On her return home something scuttled across the hall floor in front of her. She sprang back with a scream. It was a gigantic cockroach. The hall was full of them. She summoned the servants, and they set to work to kill them. But they might as well have tried to stop Niagara, for as fast as they squashed one battalion, another took its place. They came out of cracks in the floor, from behind the wainscoting, from every conceivable place in the kitchens, and in a dense black ribbon some six inches broad, ascended the staircase. Gladys tried to barricade her room against them, but it was of no avail. They came from under the boards of the floor and poured down the chimney. They swarmed over the furniture, in the cupboards, chest of drawers, the washstand (where they kept continually falling into the water), in her clothes (her dressing-gown was covered with them), over the bed, and the climax was reached when they approached the chair she stood on. Too fascinated with horror to move, she watched them crawling up to her. She was thus found by her father. He had come to her assistance in the very nick of time, and after lifting her from the chair and taking her to a place, as yet safe from molestation, returned to her room, where, with savage blows, smashing, equally, beetles and furniture, he remained till daybreak.

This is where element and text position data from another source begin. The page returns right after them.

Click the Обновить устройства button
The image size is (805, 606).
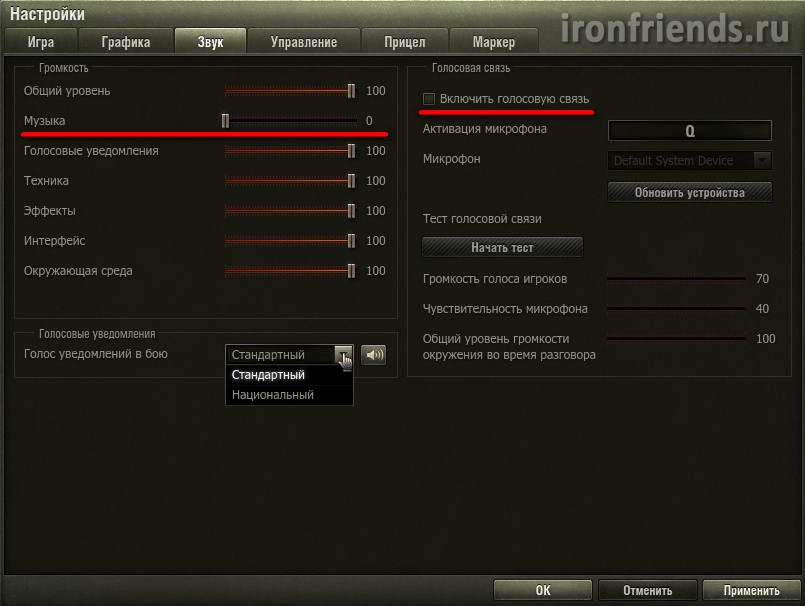pos(689,193)
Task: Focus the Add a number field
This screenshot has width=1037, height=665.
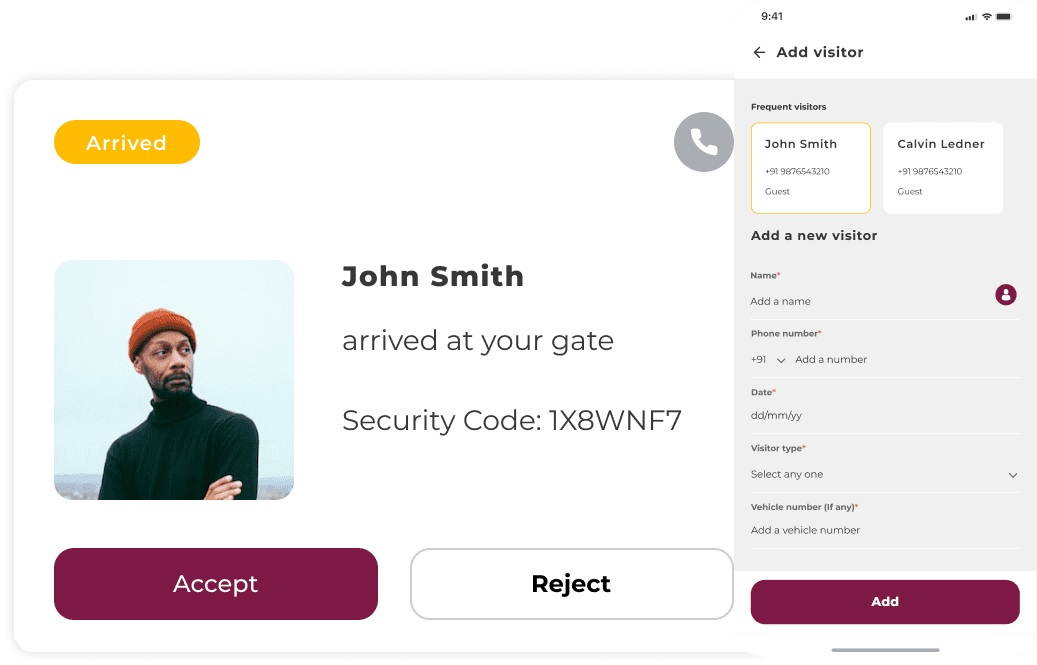Action: point(900,360)
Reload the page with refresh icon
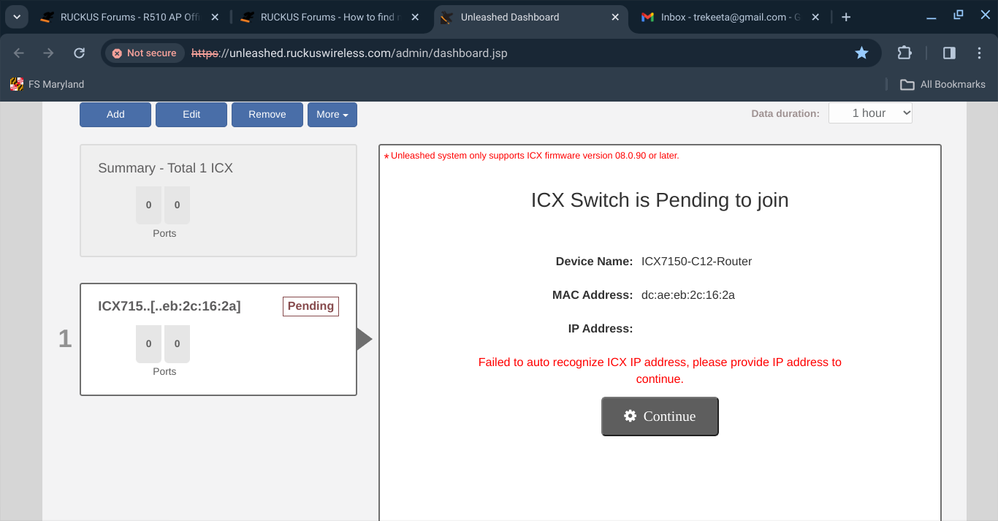 pyautogui.click(x=79, y=53)
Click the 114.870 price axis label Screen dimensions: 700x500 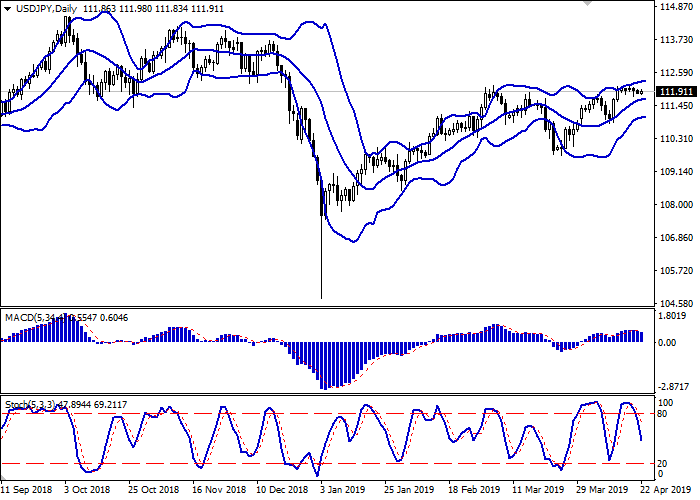coord(675,8)
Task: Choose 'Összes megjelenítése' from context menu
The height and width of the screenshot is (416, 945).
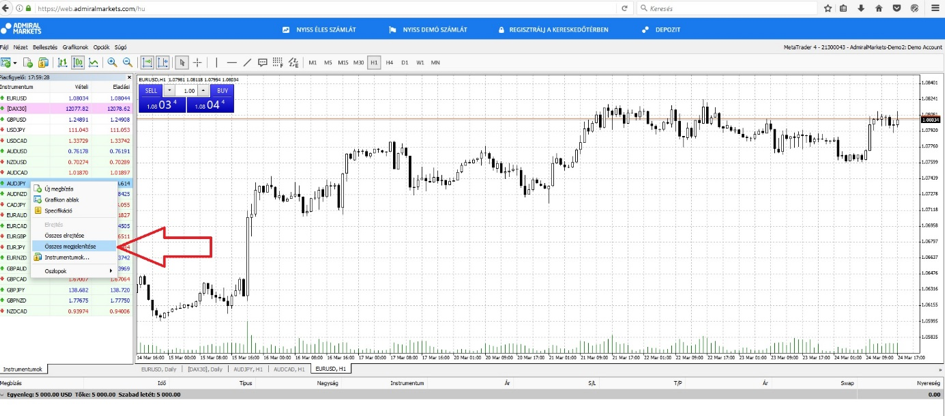Action: click(x=71, y=246)
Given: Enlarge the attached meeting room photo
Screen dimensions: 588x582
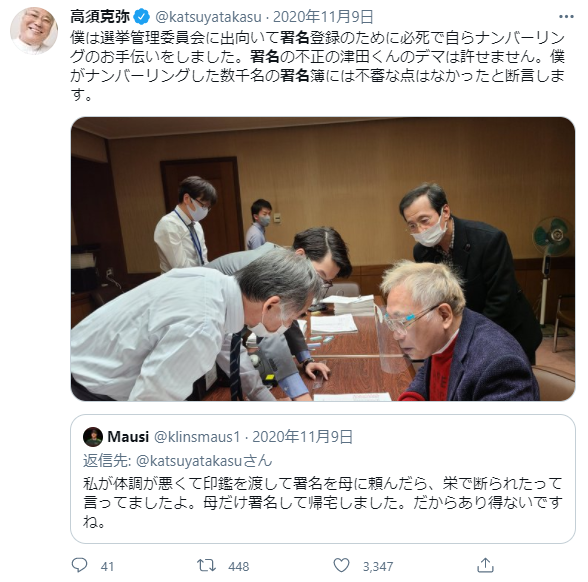Looking at the screenshot, I should (x=323, y=259).
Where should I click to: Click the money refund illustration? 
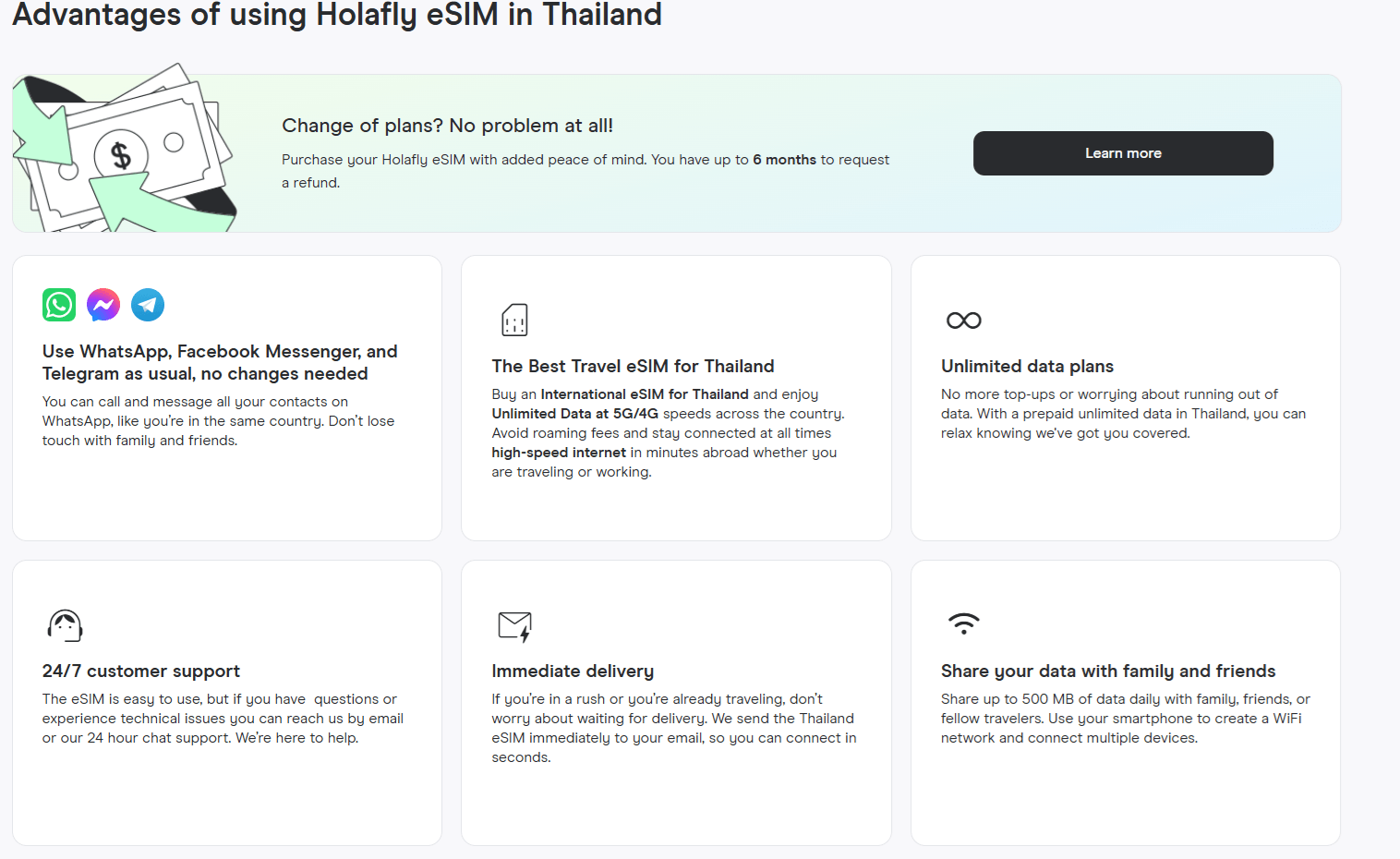124,153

With the first streak of dawn the beetles decamped, and the fray ended. The work of devastation had been colossal. Corpses were strewn everywhere—and it took the combined household hours, before all evidences of the slaughter were obliterated. As for Gladys, she had not slept all night and was a wreck.
“I can never go through another night of it,” she said to Miss Templeton. “Do you think we shall ever get rid of the horrible things?”
“We can but try, dear!” Miss Templeton said consolingly, and she accompanied Gladys up to town, where they inquired of doctors, and chemists, and all sorts of possible and impossible people; and returned to Kew laden with chemicals, and patent beetle destroyers. But though they tried remedies by the score, none were of use, and the beetles repeated their performance of the preceding night.
Gladys did not go to bed: surrounded with lighted candles, she sat on the top of a wardrobe till daybreak. The following morning the house was fumigated with sulphur; and people were told off to kill the cockroaches, as they made their escape out of doors. By this means an enormous number were killed; but at night they were just as bad as before.
An engineer friend then suggested a freezing-machine. The temperature of the house was reduced to ten degrees below zero; the pipes froze (and burst next day), the milk froze, the housemaid’s toes and the cook’s little finger of the left hand froze, everything froze; and presumably the beetles froze, for there was not one to be seen.
However, it was quite impossible to resort again to this extreme measure. John Martin had the most agonizing attacks of lumbago. Gladys had neuralgia, and Miss Templeton—a slight touch of pleurisy.